WHAT YOU SHOULD KNOW
Everyone needs correction.
“We all stumble many times.”
“There’s nothing shameful about needing to be corrected when you do something wrong.”
Being corrected does not mean you are a failure.
“When people give me correction, I try to focus on how difficult it must be for them to do it and how loving it is for them to give me advice.”
Correction can help you become a better person.
“Listen to discipline and become wise.”
“Correction is essential for growth. It gives you insight into how you are perceived by others and helps you to curb negative traits that you may not even know you have developed.”
WHAT YOU CAN DO
Look at the matter objectively. You might be inclined to take offense at the correction. But try to put your feelings aside. To help you do that, take yourself out of the situation for a moment and imagine that you are giving the same correction to someone else
“Sometimes you can get so upset over the criticism that you forget that this person was trying to help you become a better person, not trying to hurt your feelings.”

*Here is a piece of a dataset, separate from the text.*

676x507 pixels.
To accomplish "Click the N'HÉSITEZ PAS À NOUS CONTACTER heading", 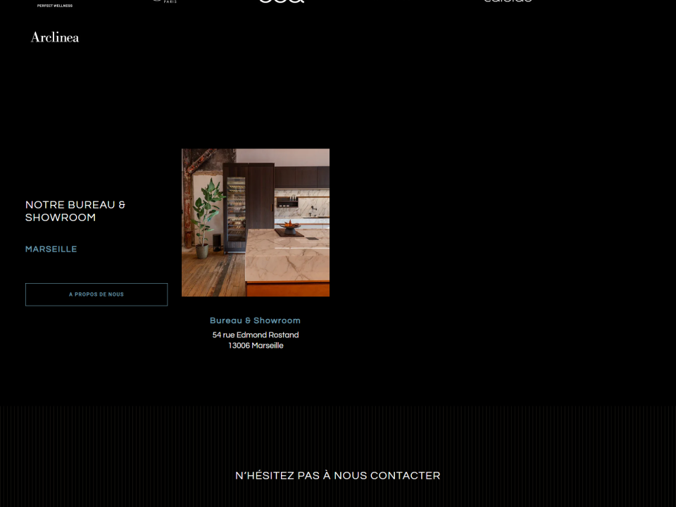I will pyautogui.click(x=338, y=475).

Stay humble. Do not let pride cause you to reject the correction. On the other hand, do not allow yourself to become overwhelmed with discouragement just because you have something to work on. Humility will help you to avoid either extreme. Remember: The correction that hurts the most may be the correction that you need the most. If, for whatever reason, you reject it, you miss out on a valuable opportunity to grow.
The correction that hurts the most may be the correction that you need the most
“Accepting correction is an important part of becoming a mature adult. If we don’t learn to take it and grow from it, we hurt ourselves in the long run.”
Be thankful. Even if you find the correction difficult to accept, why not express your gratitude to the person who gave it? Undoubtedly, that person has your best interests at heart and truly wants you to succeed.
“You can never go wrong with saying ‘Thanks,’ especially if you needed the counsel. Even if you didn’t, you can be gracious and express thanks for the effort the person took to approach you.”